(Task goal): Give again, exactly, every line of the entries below from the one that has "[Smiths Detection CT" to the last.

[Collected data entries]
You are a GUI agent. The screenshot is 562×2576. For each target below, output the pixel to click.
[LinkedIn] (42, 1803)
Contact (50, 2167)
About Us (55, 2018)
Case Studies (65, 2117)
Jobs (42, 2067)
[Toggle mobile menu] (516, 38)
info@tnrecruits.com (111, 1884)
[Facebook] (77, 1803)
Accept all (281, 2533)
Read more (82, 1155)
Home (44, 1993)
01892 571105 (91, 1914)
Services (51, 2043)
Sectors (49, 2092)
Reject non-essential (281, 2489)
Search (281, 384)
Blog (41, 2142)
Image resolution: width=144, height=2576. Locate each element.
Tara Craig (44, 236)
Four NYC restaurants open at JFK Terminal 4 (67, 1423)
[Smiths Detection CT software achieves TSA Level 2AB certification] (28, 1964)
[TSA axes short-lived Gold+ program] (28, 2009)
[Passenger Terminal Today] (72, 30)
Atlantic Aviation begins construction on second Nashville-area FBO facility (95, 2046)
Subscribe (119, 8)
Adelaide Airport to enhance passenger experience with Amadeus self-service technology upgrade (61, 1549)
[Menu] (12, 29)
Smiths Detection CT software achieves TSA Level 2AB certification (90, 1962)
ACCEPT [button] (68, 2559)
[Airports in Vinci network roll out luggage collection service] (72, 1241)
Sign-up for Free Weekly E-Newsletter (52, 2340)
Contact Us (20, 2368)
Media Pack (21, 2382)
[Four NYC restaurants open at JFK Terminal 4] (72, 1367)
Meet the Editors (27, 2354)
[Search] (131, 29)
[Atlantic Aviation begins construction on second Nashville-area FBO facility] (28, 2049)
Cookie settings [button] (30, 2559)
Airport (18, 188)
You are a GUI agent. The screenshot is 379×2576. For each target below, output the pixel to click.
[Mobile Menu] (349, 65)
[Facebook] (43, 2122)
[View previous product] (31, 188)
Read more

(Answer box):
[Smiths Detection CT software achieves TSA Level 2AB certification] (28, 1964)
[TSA axes short-lived Gold+ program] (28, 2009)
[Passenger Terminal Today] (72, 30)
Atlantic Aviation begins construction on second Nashville-area FBO facility (95, 2046)
Subscribe (119, 8)
Adelaide Airport to enhance passenger experience with Amadeus self-service technology upgrade (61, 1549)
[Menu] (12, 29)
Smiths Detection CT software achieves TSA Level 2AB certification (90, 1962)
ACCEPT [button] (68, 2559)
[Airports in Vinci network roll out luggage collection service] (72, 1241)
Sign-up for Free Weekly E-Newsletter (52, 2340)
Contact Us (20, 2368)
Media Pack (21, 2382)
[Four NYC restaurants open at JFK Terminal 4] (72, 1367)
Meet the Editors (27, 2354)
[Search] (131, 29)
[Atlantic Aviation begins construction on second Nashville-area FBO facility] (28, 2049)
Cookie settings [button] (30, 2559)
Airport (18, 188)
You are a GUI agent. The screenshot is 379×2576. For each target below, output the pixel to click.
[Mobile Menu] (349, 65)
[Facebook] (43, 2122)
[View previous product] (31, 188)
Read more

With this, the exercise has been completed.